Да, он был пьян. Я видел это по тому, как он садился, как учащенно дышал, как сидел. А Летфиш пристально смотрел на него со смесью осторожной почтительности и искреннего недоумения — невинность и недоверие.
Я испытал прилив благодарности к Алисон, когда она по собственному почину стала обносить гостей блюдами с рисом, а потом с далом и креветками с карри.
— Жаль, не приехала ваша жена, — сказала Алисон.
— У Лианы перелом лодыжки, — пояснил Бёрджесс. — Поскользнулась на детской игрушке, которая валялась на мраморной лестнице одного из наших главных отелей. Полетела кубарем. Мы попытались подать в суд. Но администрация отеля пригрозила нам расправой.
— Я мог бы помочь? — поинтересовался Летфиш.
— Вы и так помогли достаточно, — произнес Бёрджесс с каким-то взвизгом, от которого Летфиш покривился.

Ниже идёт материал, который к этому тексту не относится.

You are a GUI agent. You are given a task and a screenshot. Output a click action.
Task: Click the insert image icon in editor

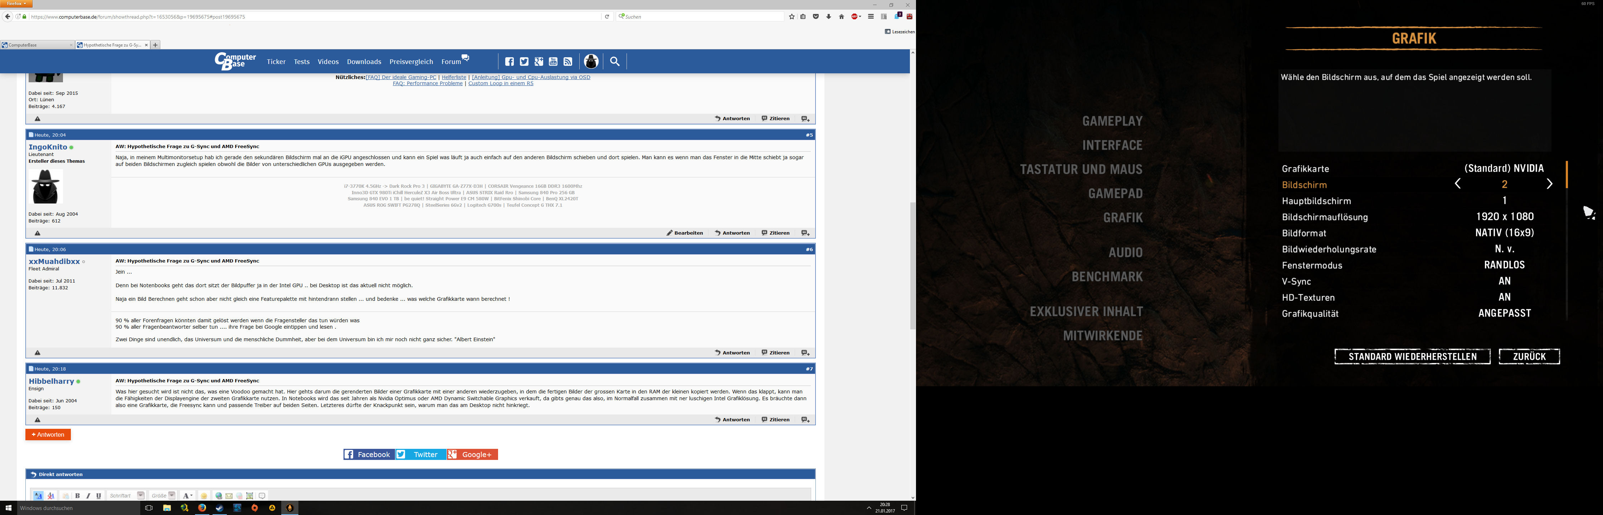(x=250, y=496)
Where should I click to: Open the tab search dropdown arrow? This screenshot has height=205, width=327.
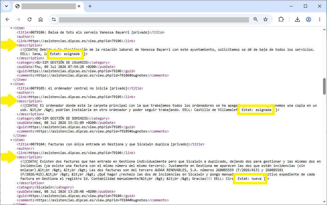tap(6, 6)
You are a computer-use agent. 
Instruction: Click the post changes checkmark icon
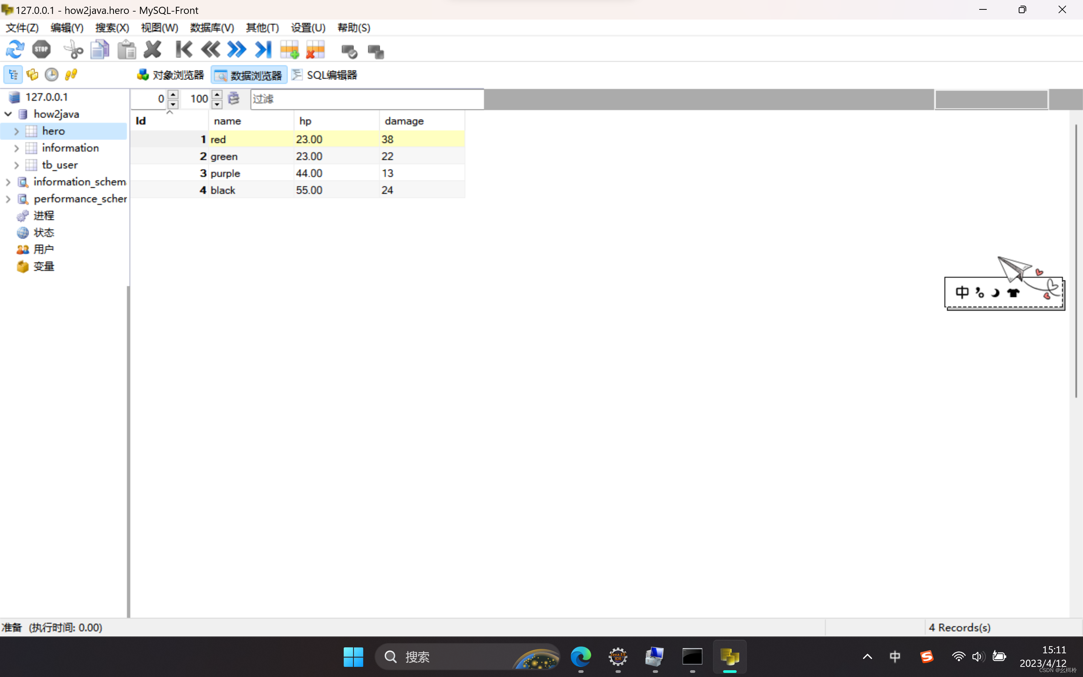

Затем Бёрджесс совершенно утратил интерес к собравшимся, допил виски, зачерпнул ложкой резаные бананы, буркнул «самбал», после чего, глядя в пространство, стал нащупывать рукой бокал с вином. Пятерня его ползла по столу по-крабьи, пока пальцы не ухватились за ножку. Он поднял бокал, выпил, потом принялся за еду. Он не обратил внимания на то, что его последняя реплика повергла стол в молчание. Он так энергично работал челюстями, словно пища была невообразимо горячей, но виной тому были его плохо пригнанные зубные протезы.
— Значит, пописываете, — заговорил Бёрджесс сочным голосом, изображая кого-то, полного самомнения. — Поразительно, сколько писателей изучали медицину: Джойс, Моэм, Чехов, Уильям Карлос Уильямс
[74]
, Вольтер — можно продолжать и продолжать. А кто сумеет назвать хотя бы одного писателя с юридическим образованием?

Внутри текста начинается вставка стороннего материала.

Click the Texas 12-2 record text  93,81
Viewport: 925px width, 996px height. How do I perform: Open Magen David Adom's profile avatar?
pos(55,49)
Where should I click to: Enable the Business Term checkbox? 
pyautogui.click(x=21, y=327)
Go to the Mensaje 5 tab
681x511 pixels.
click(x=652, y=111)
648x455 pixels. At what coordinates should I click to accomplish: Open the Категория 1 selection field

— Роберт Луис Стивенсон, — напомнил я.
— А! Просто он хотел сделать приятное отцу. А сам презирал юриспруденцию. Но кроме него, никого нет…
— Энтони Троллоп
[75]
, кажется, тоже неплохо разбирался в праве… Например, в своем романе «Юстас даймондс» он дает неплохое определение понятия «предмет личной собственности, наследуемый с недвижимостью».
Летфиш, благодарный моему заступничеству, выжидательно посмотрел на Бёрджесса.
— Троллоп был государственный служащий, работал в почтовом ведомстве. Ему полагалось разбираться в законах, поскольку он составлял почтовые декларации. Нет, вы назовите писателя, который был бы профессиональным юристом — как Чехов врачом. Никого и не вспомните.